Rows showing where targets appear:
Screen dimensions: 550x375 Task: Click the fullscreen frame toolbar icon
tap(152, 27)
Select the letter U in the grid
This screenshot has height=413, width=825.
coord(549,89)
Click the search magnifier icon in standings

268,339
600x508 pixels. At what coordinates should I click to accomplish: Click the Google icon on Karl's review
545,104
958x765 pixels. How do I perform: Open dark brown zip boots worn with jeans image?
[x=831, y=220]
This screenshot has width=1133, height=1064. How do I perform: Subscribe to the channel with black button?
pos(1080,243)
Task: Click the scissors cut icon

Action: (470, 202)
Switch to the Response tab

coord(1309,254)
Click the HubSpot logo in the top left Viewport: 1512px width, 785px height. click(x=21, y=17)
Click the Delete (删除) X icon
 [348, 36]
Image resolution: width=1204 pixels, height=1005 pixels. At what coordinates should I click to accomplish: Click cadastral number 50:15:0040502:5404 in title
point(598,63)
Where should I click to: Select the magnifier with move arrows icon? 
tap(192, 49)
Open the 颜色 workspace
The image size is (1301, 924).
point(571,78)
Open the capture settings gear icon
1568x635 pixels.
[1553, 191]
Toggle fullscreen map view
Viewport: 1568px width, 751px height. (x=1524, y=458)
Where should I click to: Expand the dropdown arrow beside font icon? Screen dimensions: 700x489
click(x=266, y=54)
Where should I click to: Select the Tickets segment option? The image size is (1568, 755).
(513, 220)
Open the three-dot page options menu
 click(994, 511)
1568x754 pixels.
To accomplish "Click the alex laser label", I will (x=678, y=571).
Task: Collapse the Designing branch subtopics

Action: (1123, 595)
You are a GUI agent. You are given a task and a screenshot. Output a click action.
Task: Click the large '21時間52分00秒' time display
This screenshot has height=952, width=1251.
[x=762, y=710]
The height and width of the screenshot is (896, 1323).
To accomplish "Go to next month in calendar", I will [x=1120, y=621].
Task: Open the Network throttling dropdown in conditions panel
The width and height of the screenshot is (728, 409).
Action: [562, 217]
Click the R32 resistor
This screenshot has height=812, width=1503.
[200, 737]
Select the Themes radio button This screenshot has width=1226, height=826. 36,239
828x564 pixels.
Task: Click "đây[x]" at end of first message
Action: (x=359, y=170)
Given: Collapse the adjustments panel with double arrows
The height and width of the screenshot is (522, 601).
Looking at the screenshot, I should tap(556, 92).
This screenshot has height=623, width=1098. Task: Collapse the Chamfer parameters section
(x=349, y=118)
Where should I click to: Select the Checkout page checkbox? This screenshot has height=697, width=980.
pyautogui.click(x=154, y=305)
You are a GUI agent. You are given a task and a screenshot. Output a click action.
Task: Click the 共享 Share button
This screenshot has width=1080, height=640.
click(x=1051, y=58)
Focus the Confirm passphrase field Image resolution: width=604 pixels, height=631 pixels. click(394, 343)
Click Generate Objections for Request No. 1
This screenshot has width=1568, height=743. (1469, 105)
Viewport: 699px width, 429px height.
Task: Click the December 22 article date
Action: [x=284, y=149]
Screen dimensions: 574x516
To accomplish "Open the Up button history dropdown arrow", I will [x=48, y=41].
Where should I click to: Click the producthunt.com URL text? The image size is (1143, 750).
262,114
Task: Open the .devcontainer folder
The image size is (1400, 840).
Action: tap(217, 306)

PROBLEM TO SOLVE: Reproduce all of the material above line for line, changing nothing.

WRITTEN RESPONSE:
Screen dimensions: 550x375 Task: Click the fullscreen frame toolbar icon
tap(152, 27)
Select the letter U in the grid
This screenshot has height=413, width=825.
coord(549,89)
Click the search magnifier icon in standings

268,339
600x508 pixels. At what coordinates should I click to accomplish: Click the Google icon on Karl's review
545,104
958x765 pixels. How do I perform: Open dark brown zip boots worn with jeans image?
[x=831, y=220]
This screenshot has width=1133, height=1064. How do I perform: Subscribe to the channel with black button?
pos(1080,243)
Task: Click the scissors cut icon

Action: (470, 202)
Switch to the Response tab

coord(1309,254)
Click the HubSpot logo in the top left Viewport: 1512px width, 785px height. click(x=21, y=17)
Click the Delete (删除) X icon
 [348, 36]
Image resolution: width=1204 pixels, height=1005 pixels. At what coordinates should I click to accomplish: Click cadastral number 50:15:0040502:5404 in title
point(598,63)
Where should I click to: Select the magnifier with move arrows icon? 
tap(192, 49)
Open the 颜色 workspace
The image size is (1301, 924).
point(571,78)
Open the capture settings gear icon
1568x635 pixels.
[1553, 191]
Toggle fullscreen map view
Viewport: 1568px width, 751px height. (x=1524, y=458)
Where should I click to: Expand the dropdown arrow beside font icon? Screen dimensions: 700x489
click(x=266, y=54)
Where should I click to: Select the Tickets segment option? The image size is (1568, 755).
(513, 220)
Open the three-dot page options menu
 click(994, 511)
1568x754 pixels.
To accomplish "Click the alex laser label", I will (x=678, y=571).
Task: Collapse the Designing branch subtopics

Action: (1123, 595)
You are a GUI agent. You are given a task and a screenshot. Output a click action.
Task: Click the large '21時間52分00秒' time display
This screenshot has height=952, width=1251.
[x=762, y=710]
The height and width of the screenshot is (896, 1323).
To accomplish "Go to next month in calendar", I will [x=1120, y=621].
Task: Open the Network throttling dropdown in conditions panel
The width and height of the screenshot is (728, 409).
Action: [562, 217]
Click the R32 resistor
This screenshot has height=812, width=1503.
[200, 737]
Select the Themes radio button This screenshot has width=1226, height=826. 36,239
828x564 pixels.
Task: Click "đây[x]" at end of first message
Action: (x=359, y=170)
Given: Collapse the adjustments panel with double arrows
The height and width of the screenshot is (522, 601).
Looking at the screenshot, I should tap(556, 92).
This screenshot has height=623, width=1098. Task: Collapse the Chamfer parameters section
(x=349, y=118)
Where should I click to: Select the Checkout page checkbox? This screenshot has height=697, width=980.
pyautogui.click(x=154, y=305)
You are a GUI agent. You are given a task and a screenshot. Output a click action.
Task: Click the 共享 Share button
This screenshot has width=1080, height=640.
click(x=1051, y=58)
Focus the Confirm passphrase field Image resolution: width=604 pixels, height=631 pixels. click(394, 343)
Click Generate Objections for Request No. 1
This screenshot has width=1568, height=743. (1469, 105)
Viewport: 699px width, 429px height.
Task: Click the December 22 article date
Action: [x=284, y=149]
Screen dimensions: 574x516
To accomplish "Open the Up button history dropdown arrow", I will [x=48, y=41].
Where should I click to: Click the producthunt.com URL text? The image size is (1143, 750).
262,114
Task: Open the .devcontainer folder
The image size is (1400, 840).
Action: tap(217, 306)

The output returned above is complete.